The new law also calls for the formation of a task force, which will include a representative of the Disability Law Center, Inc., a Massachusetts non-profit disability advocacy organization, to consider the establishment of a Massachusetts Accessible Transportation Fund.  This Fund will be credited with annual surcharges from ride for hire companies that do not, as determined by the task force, provide sufficient wheelchair-accessible service.  The task force is required to file a report with the Massachusetts Legislature of its recommendations and proposed legislation by July 1, 2017.

Edited by Kristina Launey.

Seyfarth Synopsis:  The number of access lawsuits has surged in both Arizona state and federal courts, prompting an unprecedented intervention by the Arizona Attorney General.

By our count, nearly 300 ADA Title III lawsuits have been filed in federal court in Arizona this year to date.  This number represents a dramatic increase from 2015 when only 207 lawsuits were filed for the entire year.  In 2013 and 2014, there were only 20 and 8 of such lawsuits, respectively.

Four plaintiffs filed 284 of these nearly 300 2016 Arizona federal court lawsuits:  Damien Mosley (132 suits), Advocates for Individuals with Disabilities Foundation, Inc. (AIDF) (57 suits); Advocates for Individuals with Disabilities LLC (AID) (formerly known as Advocates for American Disabled Individuals, LLC (AADI)) (71 suits); and Santiago Abreau (24 suits).

Even more astonishing is the number of cases AIDF and AID/AADI have filed in Arizona state court under the Arizonians with Disabilities Act (AzADA) since January 2015.  The AzADA is similar to the federal ADA but allows plaintiffs to recover compensatory damages.  Under the ADA, prevailing private plaintiffs can only obtain injunctive relief and attorneys’ fees and costs.

The number of lawsuits filed by AIDF, AID, and AADI in Arizona state court (all in Maricopa County) in 2015 and 2016, according to our own research, are:

  • AID/AADI: 503 cases
  • AIDF: 1121 cases

In total, these plaintiffs have filed 1,624 cases since the beginning of 2015.  Compare that to the 584 suits filed in Arizona federal courts since the beginning of 2015.  Then compare that to the data we’ve collected on lawsuits filed in other states and nationwide.

Apparently alarmed by the number of suits flooding the Arizona court system, the Arizona Attorney General has filed a motion asking the Arizona state court in Maricopa County to consolidate all of the pending cases filed by AADI and to allow his intervention to stop what he calls a “systemic abuse of the judicial system.”  The motion provides two grounds for intervention.  First, it states that these lawsuits “imperils the State enforcement regime established by the Legislature” by signaling to other plaintiffs that it is more profitable to file these private suits than to utilize the state’s investigation and enforcement regime created by the AzADA which provides opportunities for a pre-litigation resolution.  Second, the State of Arizona has a strong interest in how the courts apply and interpret the AzADA’s statutory scheme.

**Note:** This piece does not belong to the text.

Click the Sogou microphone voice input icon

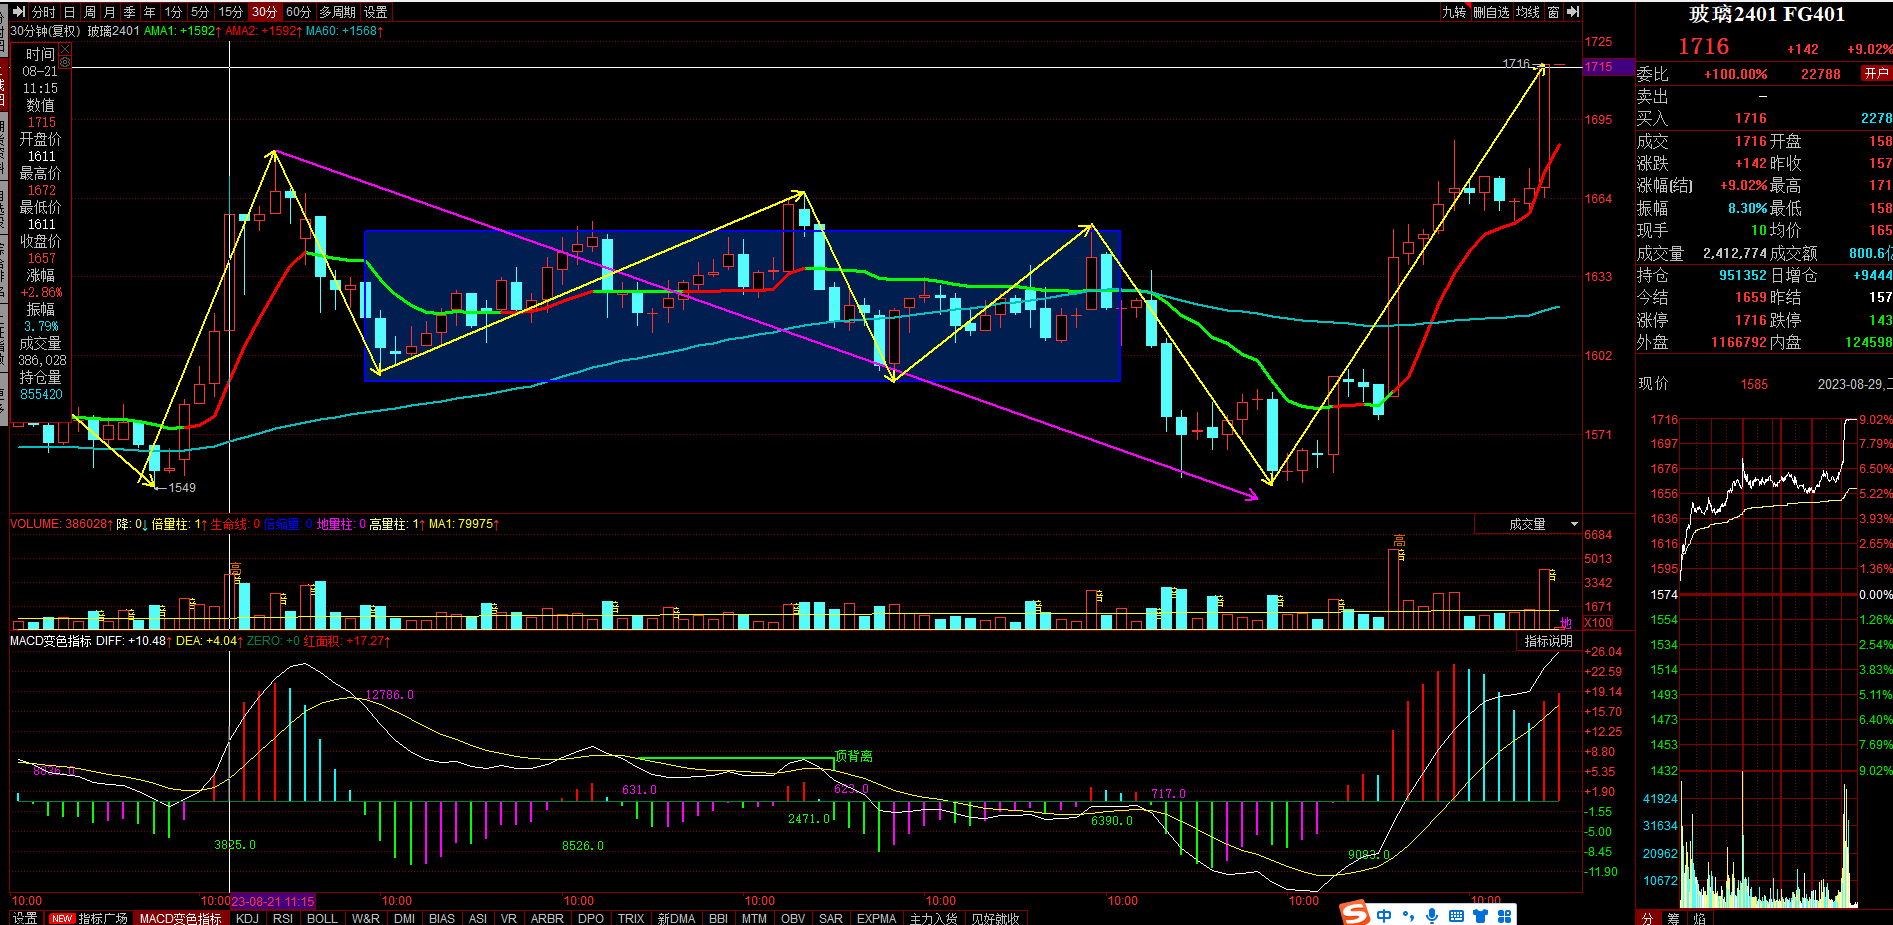pyautogui.click(x=1432, y=915)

Though outcry over the years over ADA lawsuit abuse has been consistent, as well as multiple legislative attempts at reform with little meaningful effect, we are not aware of any other instance when an enforcement agency has stepped in to address the actions of a serial plaintiff.  We will keep you updated on the developments.

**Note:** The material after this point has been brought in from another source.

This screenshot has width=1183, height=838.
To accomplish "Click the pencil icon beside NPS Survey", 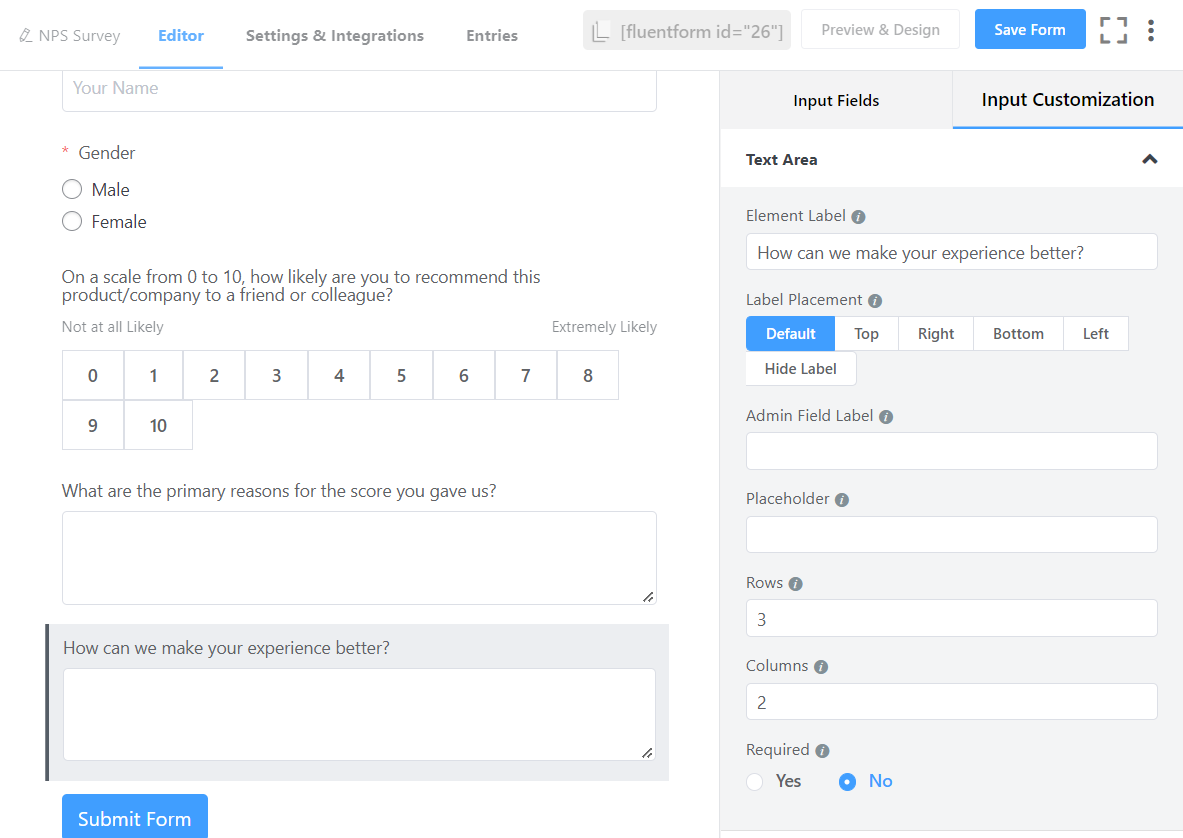I will 25,33.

Edited by Kristina Launey.


In honor of the 26th anniversary of the ADA, we are sharing our mid-year count of ADA Title III lawsuits for 2016 and it’s newsworthy:  The number of lawsuits filed in federal court is already at 3,435, up 63% from last year’s mid-year number of 2,114.  If the pace continues, the 2016 total may top 7,000.  To put the numbers into perspective, more lawsuits were filed in the past six months than were filed in all of 2013 when there were a mere 2,722 lawsuits.  The three states with most lawsuits continue to be California, Florida, and New York, but there is a shake-up in the fourth position.  Arizona, with 230 lawsuits, has beaten out Texas.  Based on our own practice, most lawsuits continue to be about physical access barriers but there has been a steady increase in lawsuits about websites that are allegedly not accessible to individuals with disabilities.  We will be provide more analysis at the end of 2016, which promises to be another record-breaking year.